Seagull sounds. Little wing. Gratitude. A river gorge, its waters the strangest and most exquisite shade I've ever seen, not jade, not turquoise, simply an indescribable blue.

You are my little wing, you help me fly. My pigeon camera, circus mind.

Brick shorelines, purple starfish. Cormorants and detritus. Shallow water crayfish rendering a giant fish head to nothing.

Jazz chords, Coltrane. Irish bars, Guinness. Blood Alley, history.

Spanakopita, souvlaki, classic rock, the world's most endearing waitress. Outside, a sunset, and a grey cat on warm cobblestone, diffident and wary.

I step outside the featureless motel, a bruised and dying sky darkening, air so breathable it almost induces panic. My woman is inside, drinking something sweet and potent, laptop typing, perhaps contemplating the dubious shower. It's as if the landscape is darkening while it quietens down, sound and light linked, the hush itself a dim new world hugging the hunched shoulder of a familiar one. Someone might even be dying out there. A farmhouse tragedy, a grim domestic tableau. Here, I can discern a day shrunk to a dog bark and the subsonic growl of the I-90 night shift. Somewhere a life ends in horror. Elsewhere, one begins. We fret too much.

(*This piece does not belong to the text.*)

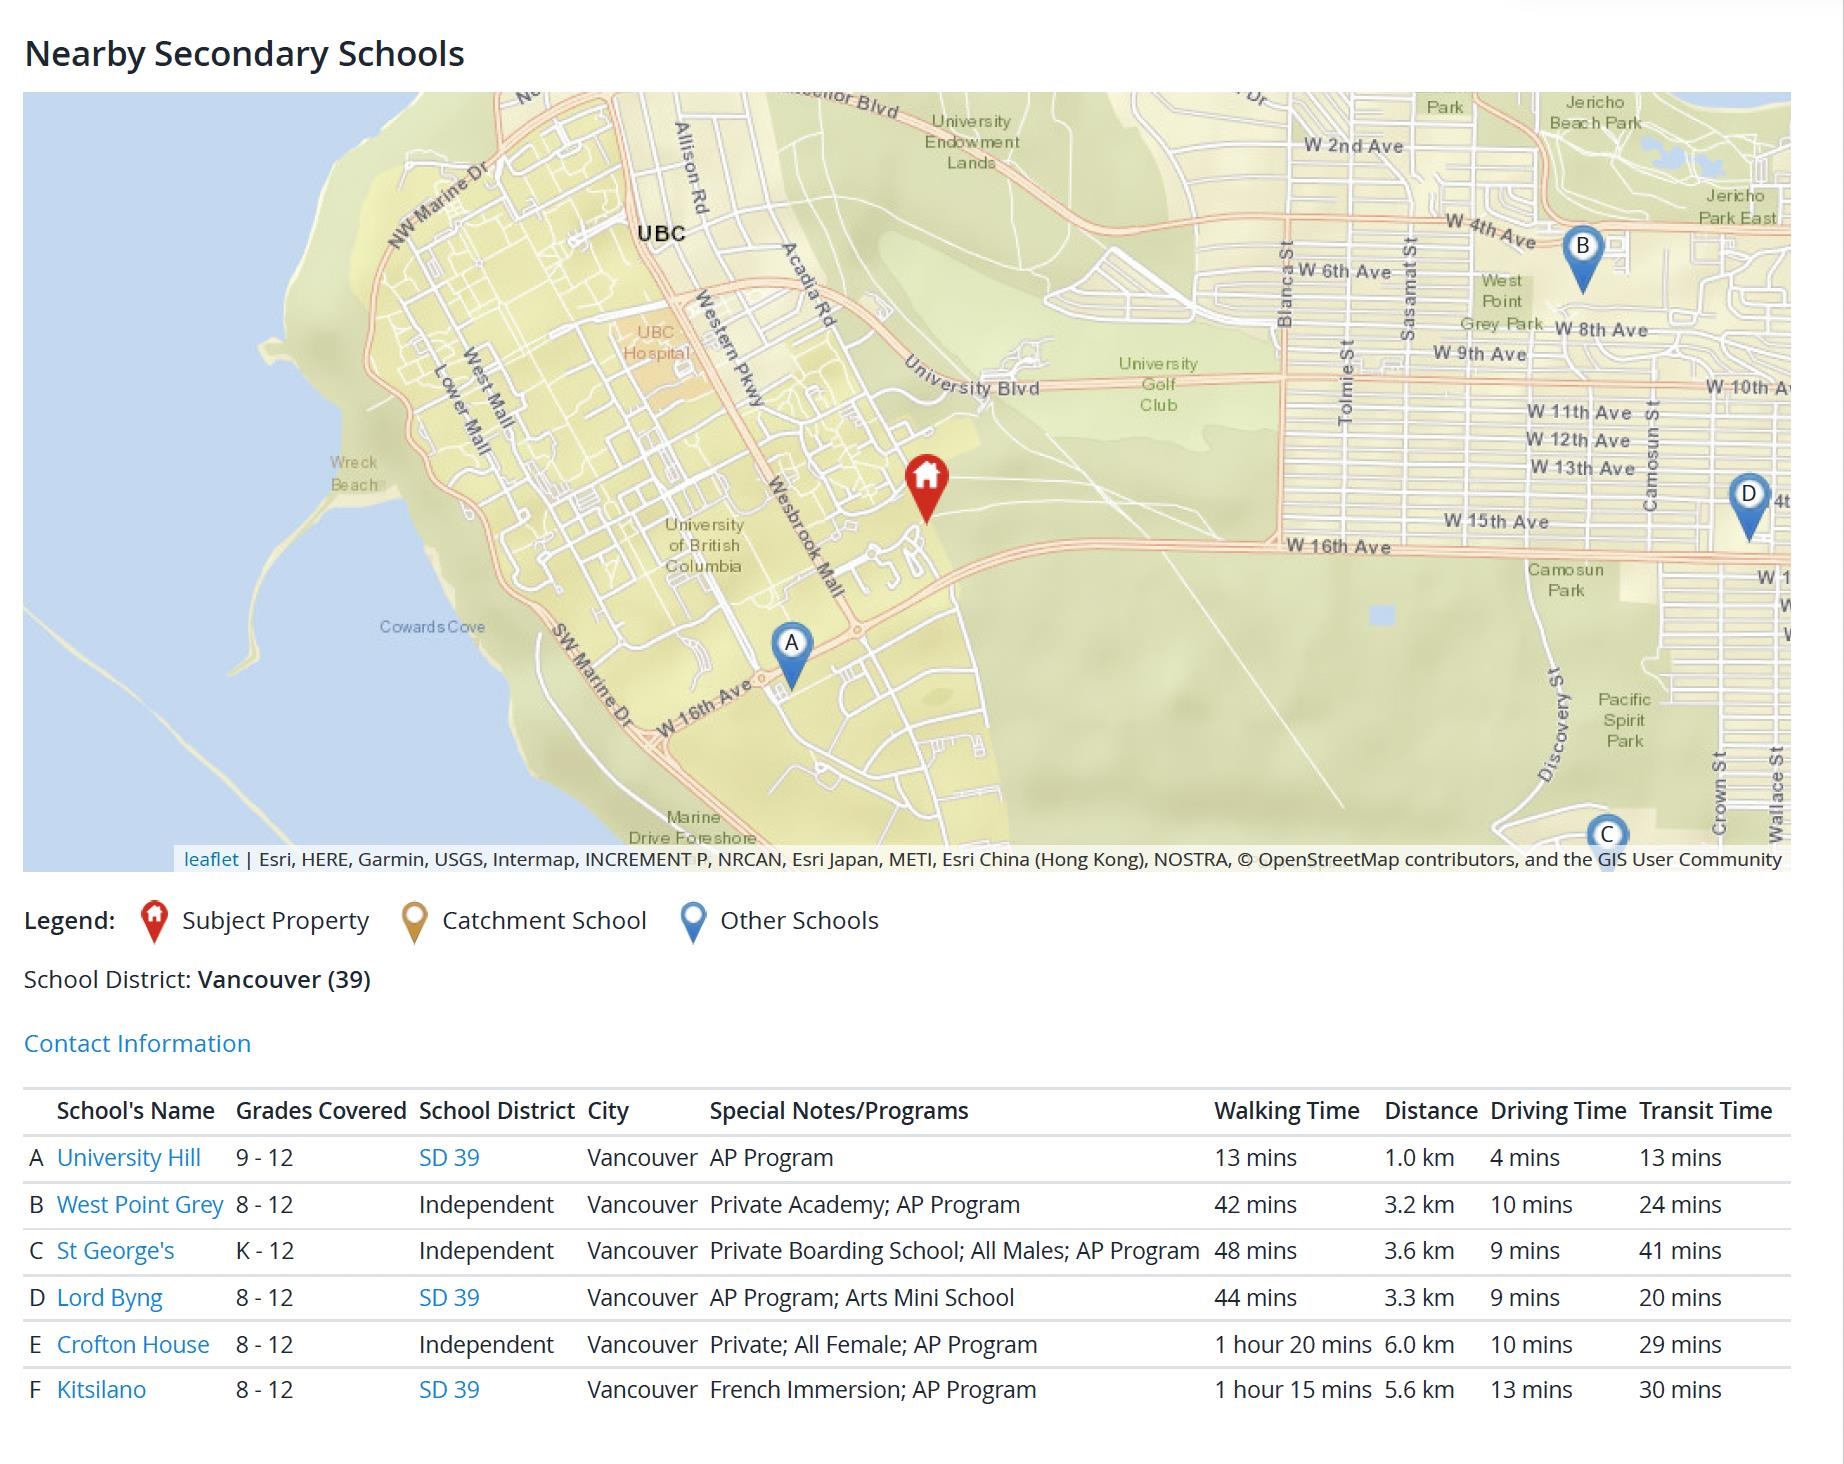
Task: Click the SD 39 link for University Hill
Action: 449,1157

We will drive and become temporarily lost on grey-mist Wyoming county roads tomorrow, until late afternoon the clouds begin to break and red earth arroyos emerge, all mere precursors as we head into something astonishing: an abrupt wedge of land, vertically striated rock, a truncated peak scored and topped from above, rising above sleepy stands of trees and untroubled fields, a land that has closed its eyes and forgotten its ancient ones though this one still looms. I can't breathe. I'm reliant on the world breathing for me. And my woman breathing for me, but she does that already, has done many times over. And we stand, rapt. This is something worth standing rapt over. Not because of mother ships—or not necessarily—but because we have moved far beyond that in such a short sliver of time, beyond the mashed potato modeling, beyond the earnest search for something that might prove we're not the lonely hearts we always suspected… our new knowledge far deeper and more forlorn.

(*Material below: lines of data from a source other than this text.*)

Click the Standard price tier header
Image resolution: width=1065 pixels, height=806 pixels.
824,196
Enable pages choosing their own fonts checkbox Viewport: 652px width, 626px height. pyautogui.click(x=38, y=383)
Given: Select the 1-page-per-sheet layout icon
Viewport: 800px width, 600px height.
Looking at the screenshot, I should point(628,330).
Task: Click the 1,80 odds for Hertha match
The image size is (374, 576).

And we do leave. And the sky rewards us with burnished gold and amassed cloud bunched like the awful fists of heaven, a land so utterly given over to its fantasy of beauty that it actually achieves it. And we drive. Rediscover the interstate. Factory-silhouetted refugees, passing asthmatic through an impassive land. And we keep on driving. And we cry. And laugh. And we love each other yet more, while each mile we consign to an awkward history behind our rubber aluminum revolutions.

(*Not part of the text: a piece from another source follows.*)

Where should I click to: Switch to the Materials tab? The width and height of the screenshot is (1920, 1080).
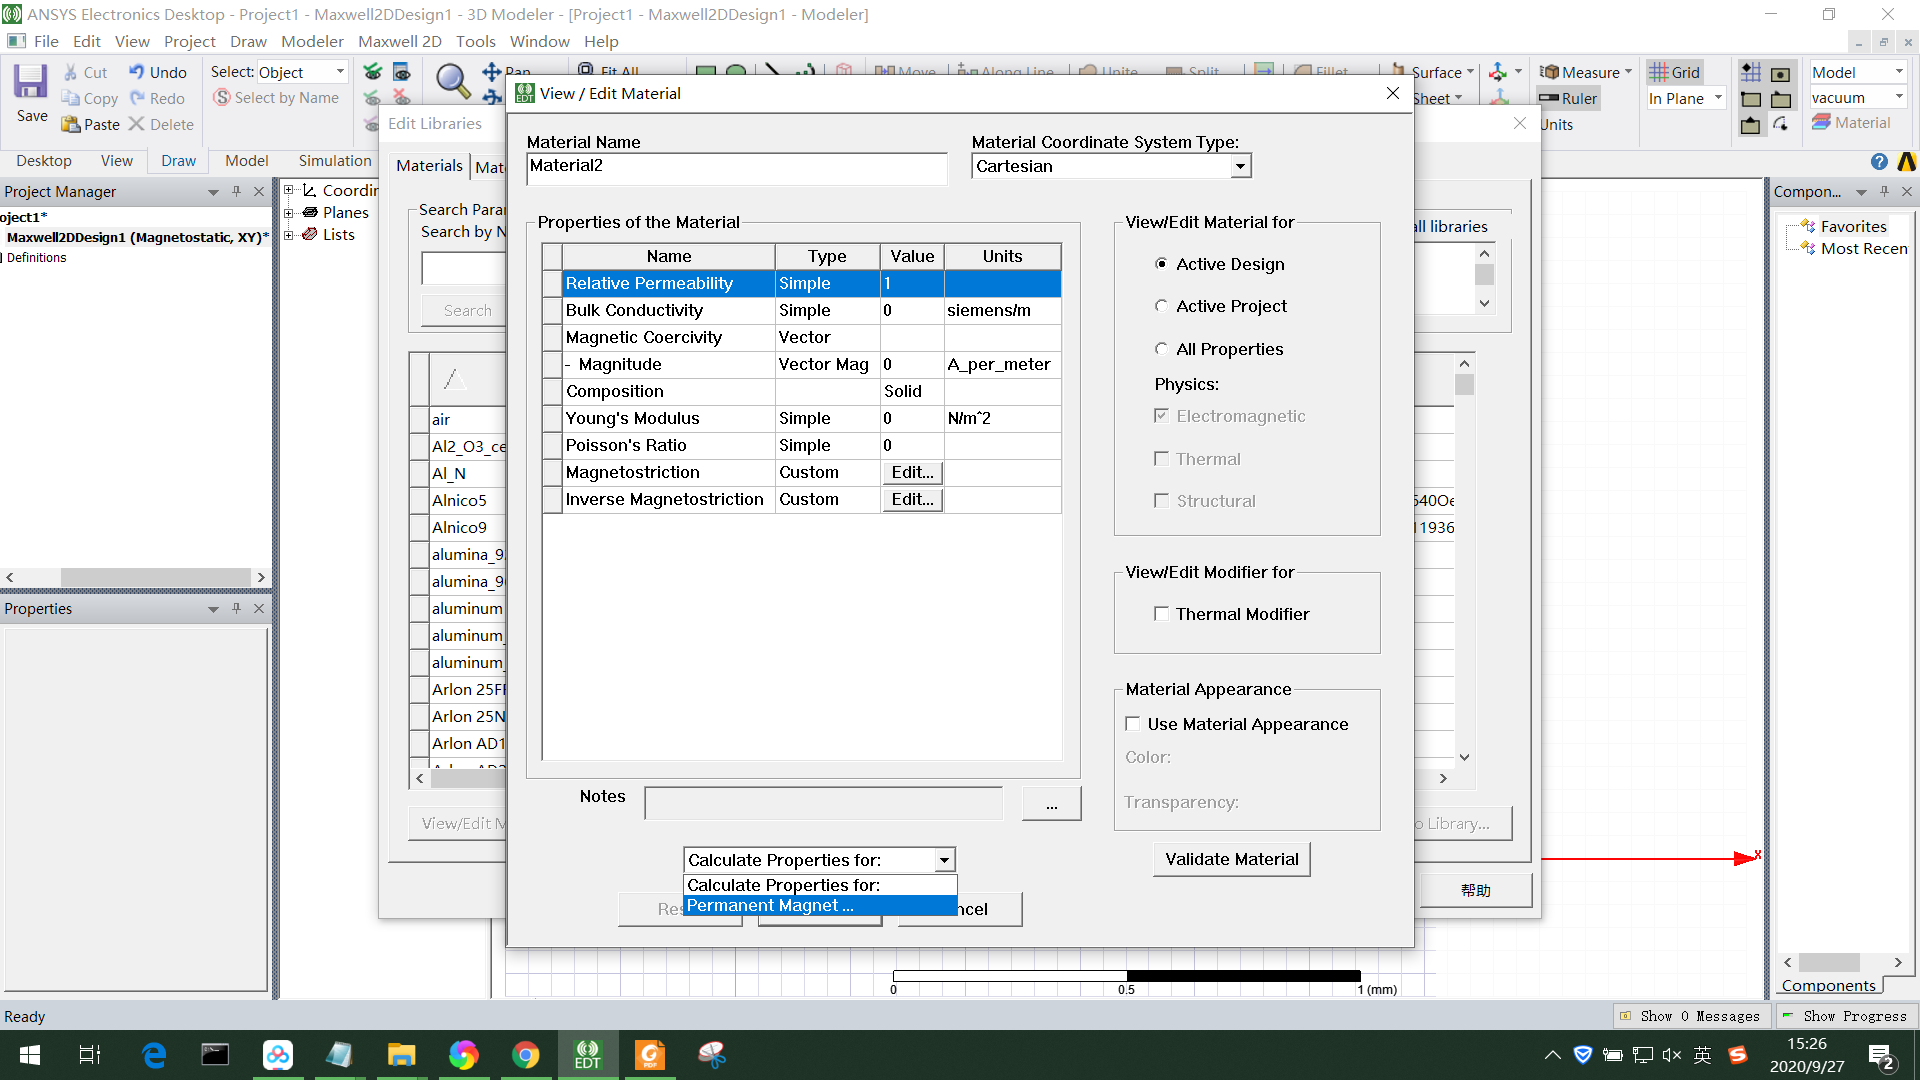[428, 166]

But don't forget the boardwalk. We can always go back to the boardwalk. Even if it has to be rebuilt and is not the same boardwalk. No matter. It will always need to be rebuilt. Giant slices of pizza dripping scalding cheese, foamy mugs of amber beer, SALAD, WRAPS, in neon, and Julia from right here on the Jersey Shore with her raw glint of an English future urging us to commit, too. Real as this Elvis-haunted land, this vast and vulgar mystery. The great circle of life is revealed as a night time ferris wheel leaning over the Atlantic, metal on metal squeals, the pause at the apex all the more precious for that.

All I ever wanted, all I ever needed…

Drive till the rain stops, keep driving...

All those songs, drifting over twilit fields, their words torn to orphan strips and rags by the world's indifferent winds and scattered to the lonely horizons.

Death may come, invisible...

Well I'll be damned, here comes your ghost again…

This is now. Do it now, all of it, again, again; before we all become phantoms wandering dusty yellow backroads in search of the appalling beauty we let slip when time was young and hope dared to be born and we recklessly believed that was how it would always be.

This is the place all our hungers will meet, where needs go to be quenched, where we find each other again and stop time in order for it to be forever. Brand it with our need. Here, on some lost highway, in some dim motel room, the grey-blue glow of predawn painting us with spectral planetary light, your finger raised to touch my lips and trace them, like an artist, before another tentative question can emerge, saying shhhhh… shhhhh…

Outside, angled, the car waits quiet beneath a single bare bulb.